## BEGIN
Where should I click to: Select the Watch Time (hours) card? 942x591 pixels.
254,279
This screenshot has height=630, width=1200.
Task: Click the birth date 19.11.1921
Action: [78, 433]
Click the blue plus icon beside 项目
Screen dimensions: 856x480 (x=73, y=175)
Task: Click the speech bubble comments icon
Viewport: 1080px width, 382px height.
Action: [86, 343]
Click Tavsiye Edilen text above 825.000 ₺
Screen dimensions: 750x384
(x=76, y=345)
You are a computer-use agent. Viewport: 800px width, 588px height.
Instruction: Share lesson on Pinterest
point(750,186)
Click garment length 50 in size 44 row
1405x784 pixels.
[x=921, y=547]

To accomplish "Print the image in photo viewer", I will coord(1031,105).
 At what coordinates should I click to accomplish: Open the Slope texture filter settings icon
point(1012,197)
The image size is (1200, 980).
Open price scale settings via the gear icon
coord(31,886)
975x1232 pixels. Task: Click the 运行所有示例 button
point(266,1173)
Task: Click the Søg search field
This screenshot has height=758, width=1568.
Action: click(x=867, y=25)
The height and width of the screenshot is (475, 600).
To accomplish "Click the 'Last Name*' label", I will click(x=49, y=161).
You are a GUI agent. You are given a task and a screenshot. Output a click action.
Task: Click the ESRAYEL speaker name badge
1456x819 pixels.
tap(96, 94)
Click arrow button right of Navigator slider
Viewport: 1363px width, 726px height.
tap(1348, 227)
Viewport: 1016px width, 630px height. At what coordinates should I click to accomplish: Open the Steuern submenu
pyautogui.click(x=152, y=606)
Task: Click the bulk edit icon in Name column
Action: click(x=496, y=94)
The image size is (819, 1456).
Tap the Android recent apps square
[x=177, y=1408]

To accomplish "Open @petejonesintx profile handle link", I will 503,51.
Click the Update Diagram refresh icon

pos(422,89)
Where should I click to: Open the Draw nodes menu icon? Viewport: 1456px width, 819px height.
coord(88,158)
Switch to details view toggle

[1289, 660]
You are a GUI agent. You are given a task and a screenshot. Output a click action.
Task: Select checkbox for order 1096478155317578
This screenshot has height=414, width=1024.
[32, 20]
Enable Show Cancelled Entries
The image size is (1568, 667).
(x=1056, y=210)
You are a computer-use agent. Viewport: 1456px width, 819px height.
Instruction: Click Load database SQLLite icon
## END
TASK TO CARRY OUT — Copy all of the entries above, line for line and without changing anything.

SOLUTION TO THIS PROBLEM —
Where should I click to: Select the Watch Time (hours) card? 942x591 pixels.
254,279
This screenshot has height=630, width=1200.
Task: Click the birth date 19.11.1921
Action: [78, 433]
Click the blue plus icon beside 项目
Screen dimensions: 856x480 (x=73, y=175)
Task: Click the speech bubble comments icon
Viewport: 1080px width, 382px height.
Action: [86, 343]
Click Tavsiye Edilen text above 825.000 ₺
Screen dimensions: 750x384
(x=76, y=345)
You are a computer-use agent. Viewport: 800px width, 588px height.
Instruction: Share lesson on Pinterest
point(750,186)
Click garment length 50 in size 44 row
1405x784 pixels.
[x=921, y=547]

To accomplish "Print the image in photo viewer", I will coord(1031,105).
 At what coordinates should I click to accomplish: Open the Slope texture filter settings icon
point(1012,197)
The image size is (1200, 980).
Open price scale settings via the gear icon
coord(31,886)
975x1232 pixels. Task: Click the 运行所有示例 button
point(266,1173)
Task: Click the Søg search field
This screenshot has height=758, width=1568.
Action: click(x=867, y=25)
The height and width of the screenshot is (475, 600).
To accomplish "Click the 'Last Name*' label", I will click(x=49, y=161).
You are a GUI agent. You are given a task and a screenshot. Output a click action.
Task: Click the ESRAYEL speaker name badge
1456x819 pixels.
tap(96, 94)
Click arrow button right of Navigator slider
Viewport: 1363px width, 726px height.
tap(1348, 227)
Viewport: 1016px width, 630px height. At what coordinates should I click to accomplish: Open the Steuern submenu
pyautogui.click(x=152, y=606)
Task: Click the bulk edit icon in Name column
Action: click(x=496, y=94)
The image size is (819, 1456).
Tap the Android recent apps square
[x=177, y=1408]

To accomplish "Open @petejonesintx profile handle link", I will 503,51.
Click the Update Diagram refresh icon

pos(422,89)
Where should I click to: Open the Draw nodes menu icon? Viewport: 1456px width, 819px height.
coord(88,158)
Switch to details view toggle

[1289, 660]
You are a GUI agent. You are given a task and a screenshot. Output a click action.
Task: Select checkbox for order 1096478155317578
This screenshot has height=414, width=1024.
[32, 20]
Enable Show Cancelled Entries
The image size is (1568, 667).
(x=1056, y=210)
You are a computer-use agent. Viewport: 1456px width, 819px height.
Instruction: Click Load database SQLLite icon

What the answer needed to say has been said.